[Selected text]
Start
The most influential among NGO leaders have also headed commissions set up by the government. For example, a Commission for Women Workers in the Unorganized Sector set up by Rajiv Gandhi in 1985 was headed by Ela Bhatt of SEWA. In the same year, Bunker Roy of Tilonia, was made a member of the Planning Commission. Currently, the National Commission for Protection of Child Rights is headed by Shantha Sinha, the founder of MV Foundation, a NGO supported by leading international donor agencies. The campaign for Women's Reservation Bill has been run mainly by NGOs with deep pockets due to huge grants they receive. The powerful Ganga River Basin Authority headed by the Prime Minister has a handsome representation of CSOs. Centre for Science and Environment, one of the best endowed NGOs has been represented on every committee for drafting environment related laws. The Right to Information Act was also drafted by NGOs. The RTI movement got the high profile it did because well endowed NGOs mobilized support for it, including advocacy through the media.
All our family laws of the last two and a half decades have been amended or crafted at the behest of foreign funded NGOs -- be it the absurd anti-dowry law, the laws against Indecent Representation of Women in the Media or the anti-sati legislation. They are the only ones who have the funds to organize "consultations" in different cities, organize networks, hire PR agencies for outreach through the media, and run national and international advocacy campaigns.
End
[Record set]
Start
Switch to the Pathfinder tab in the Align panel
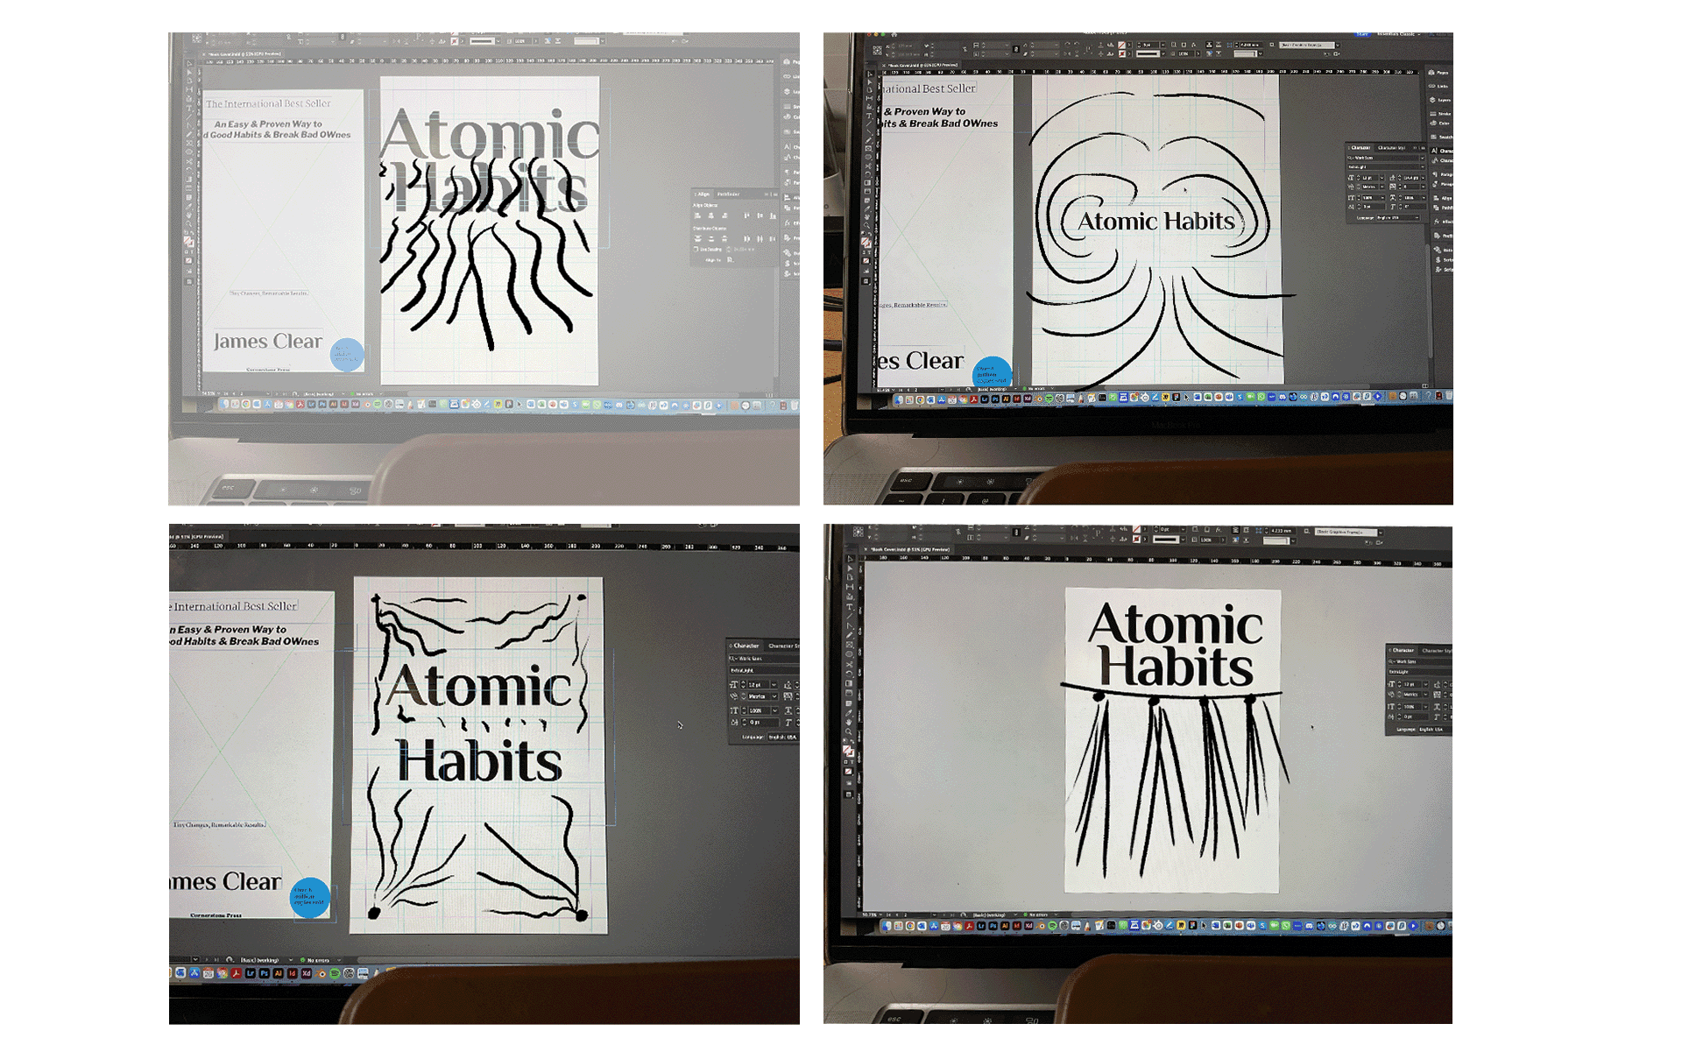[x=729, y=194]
End
Start
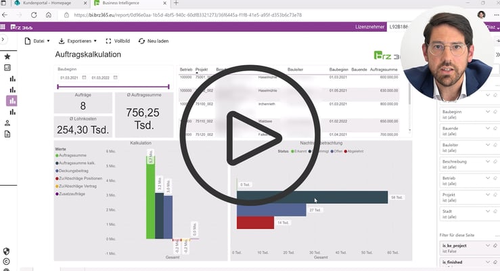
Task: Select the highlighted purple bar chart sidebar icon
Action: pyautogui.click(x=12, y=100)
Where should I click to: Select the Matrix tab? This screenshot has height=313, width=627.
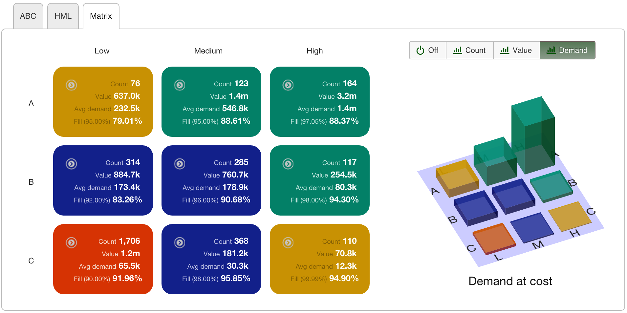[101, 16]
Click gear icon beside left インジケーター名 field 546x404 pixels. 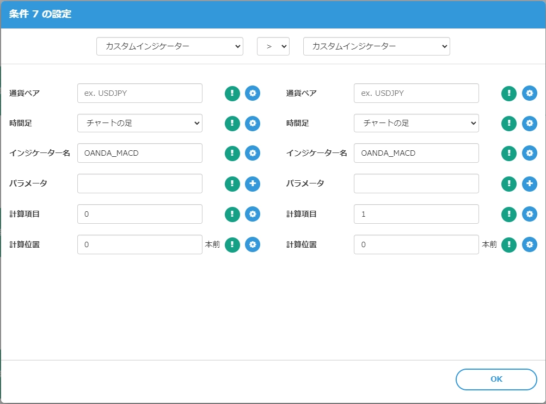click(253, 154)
End
[Exercise aim] Please copy word for word the stretch from "All our family" through "international advocacy campaigns." in the passage on NGOs and government commissions above.

[Finished exercise]
All our family laws of the last two and a half decades have been amended or crafted at the behest of foreign funded NGOs -- be it the absurd anti-dowry law, the laws against Indecent Representation of Women in the Media or the anti-sati legislation. They are the only ones who have the funds to organize "consultations" in different cities, organize networks, hire PR agencies for outreach through the media, and run national and international advocacy campaigns.